Give back the listing word for word, from top to bottom.
▬▬▬▬▬▬▬▬▬▬
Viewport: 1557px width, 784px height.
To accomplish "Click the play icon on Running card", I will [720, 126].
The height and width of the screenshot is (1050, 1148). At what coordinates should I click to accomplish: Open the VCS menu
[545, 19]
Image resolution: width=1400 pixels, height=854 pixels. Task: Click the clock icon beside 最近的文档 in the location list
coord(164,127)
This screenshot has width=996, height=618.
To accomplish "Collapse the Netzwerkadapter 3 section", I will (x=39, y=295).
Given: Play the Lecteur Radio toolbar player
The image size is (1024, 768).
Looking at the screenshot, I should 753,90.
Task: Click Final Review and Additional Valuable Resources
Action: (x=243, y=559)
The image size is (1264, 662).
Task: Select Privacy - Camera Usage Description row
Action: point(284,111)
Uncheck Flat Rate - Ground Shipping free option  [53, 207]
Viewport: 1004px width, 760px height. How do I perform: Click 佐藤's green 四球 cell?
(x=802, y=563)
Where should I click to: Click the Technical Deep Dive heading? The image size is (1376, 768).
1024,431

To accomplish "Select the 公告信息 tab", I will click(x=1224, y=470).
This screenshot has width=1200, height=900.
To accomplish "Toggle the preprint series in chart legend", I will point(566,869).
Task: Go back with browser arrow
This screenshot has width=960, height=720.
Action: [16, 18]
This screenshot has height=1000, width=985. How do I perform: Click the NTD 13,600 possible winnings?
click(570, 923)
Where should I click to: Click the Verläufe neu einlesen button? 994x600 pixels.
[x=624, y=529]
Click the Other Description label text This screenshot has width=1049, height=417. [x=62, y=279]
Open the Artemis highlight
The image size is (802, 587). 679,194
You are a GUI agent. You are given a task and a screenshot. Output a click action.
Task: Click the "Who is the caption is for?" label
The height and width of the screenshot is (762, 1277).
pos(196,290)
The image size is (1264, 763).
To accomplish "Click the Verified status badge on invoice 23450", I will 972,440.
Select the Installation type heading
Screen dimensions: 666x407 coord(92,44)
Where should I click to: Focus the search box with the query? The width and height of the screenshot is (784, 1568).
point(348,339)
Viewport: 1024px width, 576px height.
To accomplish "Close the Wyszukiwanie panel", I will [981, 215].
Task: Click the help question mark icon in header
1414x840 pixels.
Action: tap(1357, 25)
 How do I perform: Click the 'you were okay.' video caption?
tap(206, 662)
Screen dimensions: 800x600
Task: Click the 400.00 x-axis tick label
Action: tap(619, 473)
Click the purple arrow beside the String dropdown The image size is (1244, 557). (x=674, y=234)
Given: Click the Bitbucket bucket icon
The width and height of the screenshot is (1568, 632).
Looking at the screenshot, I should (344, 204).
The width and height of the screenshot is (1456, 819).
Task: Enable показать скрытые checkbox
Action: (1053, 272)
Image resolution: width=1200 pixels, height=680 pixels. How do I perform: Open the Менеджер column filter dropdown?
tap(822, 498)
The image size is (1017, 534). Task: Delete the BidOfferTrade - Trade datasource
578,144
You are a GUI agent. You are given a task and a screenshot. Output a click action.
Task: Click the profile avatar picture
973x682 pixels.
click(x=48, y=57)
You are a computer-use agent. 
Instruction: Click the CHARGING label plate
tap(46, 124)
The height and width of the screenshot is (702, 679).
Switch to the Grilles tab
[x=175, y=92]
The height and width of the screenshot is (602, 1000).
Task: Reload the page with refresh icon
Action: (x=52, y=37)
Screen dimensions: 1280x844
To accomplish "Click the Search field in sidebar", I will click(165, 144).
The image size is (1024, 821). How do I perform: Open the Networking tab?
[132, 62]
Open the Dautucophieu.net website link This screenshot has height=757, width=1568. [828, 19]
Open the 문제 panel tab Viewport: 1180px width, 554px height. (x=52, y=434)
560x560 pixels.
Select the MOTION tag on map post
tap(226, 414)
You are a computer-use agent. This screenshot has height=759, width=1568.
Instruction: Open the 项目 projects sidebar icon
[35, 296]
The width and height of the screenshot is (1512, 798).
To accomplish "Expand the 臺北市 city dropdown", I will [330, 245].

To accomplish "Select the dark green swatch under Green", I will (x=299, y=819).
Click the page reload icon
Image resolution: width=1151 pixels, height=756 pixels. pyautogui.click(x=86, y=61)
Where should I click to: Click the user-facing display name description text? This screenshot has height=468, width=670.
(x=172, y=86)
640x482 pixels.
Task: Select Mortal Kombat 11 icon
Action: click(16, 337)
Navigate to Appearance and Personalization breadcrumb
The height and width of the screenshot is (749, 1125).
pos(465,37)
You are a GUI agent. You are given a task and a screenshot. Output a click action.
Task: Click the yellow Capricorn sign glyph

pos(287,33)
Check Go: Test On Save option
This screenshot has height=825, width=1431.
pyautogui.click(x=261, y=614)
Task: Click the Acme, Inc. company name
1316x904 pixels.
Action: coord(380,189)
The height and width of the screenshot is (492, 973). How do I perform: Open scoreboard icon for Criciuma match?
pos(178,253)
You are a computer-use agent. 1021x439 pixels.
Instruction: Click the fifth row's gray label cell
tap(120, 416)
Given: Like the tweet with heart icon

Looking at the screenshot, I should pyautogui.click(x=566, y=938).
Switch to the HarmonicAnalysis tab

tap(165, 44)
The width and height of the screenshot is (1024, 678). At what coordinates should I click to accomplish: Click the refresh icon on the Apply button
▬▬▬▬▬▬▬▬▬▬
## Task response
Viewport: 1557px width, 784px height.
To accomplish "Click the play icon on Running card", I will [720, 126].
The height and width of the screenshot is (1050, 1148). At what coordinates should I click to accomplish: Open the VCS menu
[545, 19]
Image resolution: width=1400 pixels, height=854 pixels. Task: Click the clock icon beside 最近的文档 in the location list
coord(164,127)
This screenshot has width=996, height=618.
To accomplish "Collapse the Netzwerkadapter 3 section", I will (x=39, y=295).
Given: Play the Lecteur Radio toolbar player
The image size is (1024, 768).
Looking at the screenshot, I should 753,90.
Task: Click Final Review and Additional Valuable Resources
Action: (x=243, y=559)
The image size is (1264, 662).
Task: Select Privacy - Camera Usage Description row
Action: point(284,111)
Uncheck Flat Rate - Ground Shipping free option  [53, 207]
Viewport: 1004px width, 760px height. How do I perform: Click 佐藤's green 四球 cell?
(x=802, y=563)
Where should I click to: Click the Technical Deep Dive heading? The image size is (1376, 768).
1024,431

To accomplish "Select the 公告信息 tab", I will click(x=1224, y=470).
This screenshot has width=1200, height=900.
To accomplish "Toggle the preprint series in chart legend", I will point(566,869).
Task: Go back with browser arrow
This screenshot has width=960, height=720.
Action: [16, 18]
This screenshot has height=1000, width=985. How do I perform: Click the NTD 13,600 possible winnings?
click(570, 923)
Where should I click to: Click the Verläufe neu einlesen button? 994x600 pixels.
[x=624, y=529]
Click the Other Description label text This screenshot has width=1049, height=417. [x=62, y=279]
Open the Artemis highlight
The image size is (802, 587). 679,194
You are a GUI agent. You are given a task and a screenshot. Output a click action.
Task: Click the "Who is the caption is for?" label
The height and width of the screenshot is (762, 1277).
pos(196,290)
The image size is (1264, 763).
To accomplish "Click the Verified status badge on invoice 23450", I will 972,440.
Select the Installation type heading
Screen dimensions: 666x407 coord(92,44)
Where should I click to: Focus the search box with the query? The width and height of the screenshot is (784, 1568).
point(348,339)
Viewport: 1024px width, 576px height.
To accomplish "Close the Wyszukiwanie panel", I will [981, 215].
Task: Click the help question mark icon in header
1414x840 pixels.
Action: tap(1357, 25)
 How do I perform: Click the 'you were okay.' video caption?
tap(206, 662)
Screen dimensions: 800x600
Task: Click the 400.00 x-axis tick label
Action: tap(619, 473)
Click the purple arrow beside the String dropdown The image size is (1244, 557). (x=674, y=234)
Given: Click the Bitbucket bucket icon
The width and height of the screenshot is (1568, 632).
Looking at the screenshot, I should (344, 204).
The width and height of the screenshot is (1456, 819).
Task: Enable показать скрытые checkbox
Action: (1053, 272)
Image resolution: width=1200 pixels, height=680 pixels. How do I perform: Open the Менеджер column filter dropdown?
tap(822, 498)
The image size is (1017, 534). Task: Delete the BidOfferTrade - Trade datasource
578,144
You are a GUI agent. You are given a task and a screenshot. Output a click action.
Task: Click the profile avatar picture
973x682 pixels.
click(x=48, y=57)
You are a computer-use agent. 
Instruction: Click the CHARGING label plate
tap(46, 124)
The height and width of the screenshot is (702, 679).
Switch to the Grilles tab
[x=175, y=92]
The height and width of the screenshot is (602, 1000).
Task: Reload the page with refresh icon
Action: (x=52, y=37)
Screen dimensions: 1280x844
To accomplish "Click the Search field in sidebar", I will click(165, 144).
The image size is (1024, 821). How do I perform: Open the Networking tab?
[132, 62]
Open the Dautucophieu.net website link This screenshot has height=757, width=1568. [828, 19]
Open the 문제 panel tab Viewport: 1180px width, 554px height. (x=52, y=434)
560x560 pixels.
Select the MOTION tag on map post
tap(226, 414)
You are a computer-use agent. This screenshot has height=759, width=1568.
Instruction: Open the 项目 projects sidebar icon
[35, 296]
The width and height of the screenshot is (1512, 798).
To accomplish "Expand the 臺北市 city dropdown", I will [330, 245].

To accomplish "Select the dark green swatch under Green", I will (x=299, y=819).
Click the page reload icon
Image resolution: width=1151 pixels, height=756 pixels. pyautogui.click(x=86, y=61)
Where should I click to: Click the user-facing display name description text? This screenshot has height=468, width=670.
(x=172, y=86)
640x482 pixels.
Task: Select Mortal Kombat 11 icon
Action: click(16, 337)
Navigate to Appearance and Personalization breadcrumb
The height and width of the screenshot is (749, 1125).
pos(465,37)
You are a GUI agent. You are given a task and a screenshot. Output a click action.
Task: Click the yellow Capricorn sign glyph

pos(287,33)
Check Go: Test On Save option
This screenshot has height=825, width=1431.
pyautogui.click(x=261, y=614)
Task: Click the Acme, Inc. company name
1316x904 pixels.
Action: coord(380,189)
The height and width of the screenshot is (492, 973). How do I perform: Open scoreboard icon for Criciuma match?
pos(178,253)
You are a computer-use agent. 1021x439 pixels.
Instruction: Click the fifth row's gray label cell
tap(120, 416)
Given: Like the tweet with heart icon

Looking at the screenshot, I should pyautogui.click(x=566, y=938).
Switch to the HarmonicAnalysis tab

tap(165, 44)
The width and height of the screenshot is (1024, 678). At what coordinates should I click to accomplish: Click the refresh icon on the Apply button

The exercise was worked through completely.